Segment Start: Data for review

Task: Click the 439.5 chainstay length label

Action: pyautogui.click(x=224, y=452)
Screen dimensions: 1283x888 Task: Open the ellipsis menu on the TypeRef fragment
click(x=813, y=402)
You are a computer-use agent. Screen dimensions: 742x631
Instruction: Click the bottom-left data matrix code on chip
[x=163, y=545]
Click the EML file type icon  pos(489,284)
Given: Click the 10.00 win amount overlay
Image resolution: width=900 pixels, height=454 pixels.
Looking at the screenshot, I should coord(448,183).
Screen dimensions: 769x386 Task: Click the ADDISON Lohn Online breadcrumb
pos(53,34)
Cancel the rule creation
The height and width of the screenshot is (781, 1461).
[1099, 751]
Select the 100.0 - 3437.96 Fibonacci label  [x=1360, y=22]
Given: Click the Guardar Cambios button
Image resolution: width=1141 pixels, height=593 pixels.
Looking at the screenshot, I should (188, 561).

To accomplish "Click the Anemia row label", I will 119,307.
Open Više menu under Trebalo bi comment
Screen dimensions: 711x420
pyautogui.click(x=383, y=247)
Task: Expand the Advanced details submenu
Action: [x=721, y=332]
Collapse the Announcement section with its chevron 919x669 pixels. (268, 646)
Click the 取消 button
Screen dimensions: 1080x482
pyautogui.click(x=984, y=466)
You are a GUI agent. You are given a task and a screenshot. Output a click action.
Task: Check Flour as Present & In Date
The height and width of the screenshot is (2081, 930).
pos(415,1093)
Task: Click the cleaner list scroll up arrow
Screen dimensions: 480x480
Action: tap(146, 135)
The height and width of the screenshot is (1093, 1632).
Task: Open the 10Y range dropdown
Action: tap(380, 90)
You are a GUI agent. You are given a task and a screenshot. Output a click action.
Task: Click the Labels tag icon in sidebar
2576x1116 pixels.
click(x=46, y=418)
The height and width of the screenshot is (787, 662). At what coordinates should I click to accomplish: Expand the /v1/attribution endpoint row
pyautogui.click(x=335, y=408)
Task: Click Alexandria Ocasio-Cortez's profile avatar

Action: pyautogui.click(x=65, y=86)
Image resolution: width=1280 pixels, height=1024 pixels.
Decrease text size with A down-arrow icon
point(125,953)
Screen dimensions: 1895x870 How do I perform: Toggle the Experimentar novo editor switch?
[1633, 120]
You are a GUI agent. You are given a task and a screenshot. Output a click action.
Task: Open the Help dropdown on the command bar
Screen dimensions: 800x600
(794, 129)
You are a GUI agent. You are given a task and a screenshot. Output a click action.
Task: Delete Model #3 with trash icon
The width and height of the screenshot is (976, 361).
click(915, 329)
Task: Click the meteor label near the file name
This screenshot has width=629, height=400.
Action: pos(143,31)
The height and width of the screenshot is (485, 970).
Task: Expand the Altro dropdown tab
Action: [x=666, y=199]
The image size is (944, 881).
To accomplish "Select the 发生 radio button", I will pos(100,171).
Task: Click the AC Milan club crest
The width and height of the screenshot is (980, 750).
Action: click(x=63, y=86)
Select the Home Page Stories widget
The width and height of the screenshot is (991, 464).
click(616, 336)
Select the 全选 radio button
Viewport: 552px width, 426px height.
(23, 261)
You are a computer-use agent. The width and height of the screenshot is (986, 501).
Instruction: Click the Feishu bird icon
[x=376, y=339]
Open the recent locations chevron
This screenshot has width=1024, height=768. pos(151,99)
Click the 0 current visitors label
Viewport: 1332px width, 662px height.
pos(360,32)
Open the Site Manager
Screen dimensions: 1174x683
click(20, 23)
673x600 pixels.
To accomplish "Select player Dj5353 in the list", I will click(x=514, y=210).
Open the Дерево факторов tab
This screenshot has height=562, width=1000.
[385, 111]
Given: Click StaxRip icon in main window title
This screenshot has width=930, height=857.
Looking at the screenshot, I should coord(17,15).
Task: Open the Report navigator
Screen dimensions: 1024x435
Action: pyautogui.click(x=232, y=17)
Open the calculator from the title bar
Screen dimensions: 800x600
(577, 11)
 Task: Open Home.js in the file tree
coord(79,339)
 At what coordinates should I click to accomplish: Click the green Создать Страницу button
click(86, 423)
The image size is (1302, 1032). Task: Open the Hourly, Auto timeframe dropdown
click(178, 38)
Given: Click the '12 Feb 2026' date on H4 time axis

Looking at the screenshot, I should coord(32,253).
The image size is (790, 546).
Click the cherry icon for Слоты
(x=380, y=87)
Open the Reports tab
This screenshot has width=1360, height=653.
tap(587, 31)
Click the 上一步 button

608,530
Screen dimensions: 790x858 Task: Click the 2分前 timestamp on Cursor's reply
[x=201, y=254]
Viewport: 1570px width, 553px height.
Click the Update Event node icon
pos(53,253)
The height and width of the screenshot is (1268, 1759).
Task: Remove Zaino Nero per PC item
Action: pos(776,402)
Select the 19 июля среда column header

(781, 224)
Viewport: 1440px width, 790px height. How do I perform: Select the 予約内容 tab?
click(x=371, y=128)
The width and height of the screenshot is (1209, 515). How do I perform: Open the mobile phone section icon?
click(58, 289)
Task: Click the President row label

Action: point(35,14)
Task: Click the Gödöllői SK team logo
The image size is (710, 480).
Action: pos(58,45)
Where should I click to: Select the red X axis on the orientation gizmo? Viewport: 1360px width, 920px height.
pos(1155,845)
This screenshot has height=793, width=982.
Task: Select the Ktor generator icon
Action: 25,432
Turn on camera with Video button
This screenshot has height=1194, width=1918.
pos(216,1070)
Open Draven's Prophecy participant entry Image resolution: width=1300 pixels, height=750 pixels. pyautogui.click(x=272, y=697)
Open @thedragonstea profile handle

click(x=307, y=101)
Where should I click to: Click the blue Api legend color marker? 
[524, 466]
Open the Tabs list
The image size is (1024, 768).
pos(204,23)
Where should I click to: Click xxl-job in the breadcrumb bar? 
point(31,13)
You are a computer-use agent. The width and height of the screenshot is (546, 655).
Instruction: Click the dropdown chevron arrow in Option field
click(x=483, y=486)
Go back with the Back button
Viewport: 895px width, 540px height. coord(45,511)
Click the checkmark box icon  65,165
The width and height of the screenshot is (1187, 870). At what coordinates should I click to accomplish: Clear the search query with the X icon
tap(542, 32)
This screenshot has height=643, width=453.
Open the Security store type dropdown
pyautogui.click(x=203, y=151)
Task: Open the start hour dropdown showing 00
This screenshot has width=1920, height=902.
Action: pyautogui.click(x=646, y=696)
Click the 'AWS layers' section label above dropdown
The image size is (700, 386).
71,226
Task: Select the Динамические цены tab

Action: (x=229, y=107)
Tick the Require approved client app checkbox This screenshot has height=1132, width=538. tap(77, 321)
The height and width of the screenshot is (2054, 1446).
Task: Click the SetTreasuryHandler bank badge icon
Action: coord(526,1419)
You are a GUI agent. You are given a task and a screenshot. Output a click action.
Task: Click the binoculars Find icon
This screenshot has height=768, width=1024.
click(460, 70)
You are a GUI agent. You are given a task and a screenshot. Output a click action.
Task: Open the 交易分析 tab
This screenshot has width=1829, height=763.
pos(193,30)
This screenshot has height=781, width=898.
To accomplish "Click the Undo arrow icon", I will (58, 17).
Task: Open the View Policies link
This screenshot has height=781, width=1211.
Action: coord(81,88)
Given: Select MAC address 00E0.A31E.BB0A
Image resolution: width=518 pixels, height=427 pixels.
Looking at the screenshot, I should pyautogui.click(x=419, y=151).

Segment End: Data for review

Each line from the beginning of the entries to the line with "You are a computer-use agent. Screen" must be repeated exactly, with both end lines kept and no other lines given.

Task: Click the 439.5 chainstay length label

Action: pyautogui.click(x=224, y=452)
Screen dimensions: 1283x888 Task: Open the ellipsis menu on the TypeRef fragment
click(x=813, y=402)
You are a computer-use agent. Screen dimensions: 742x631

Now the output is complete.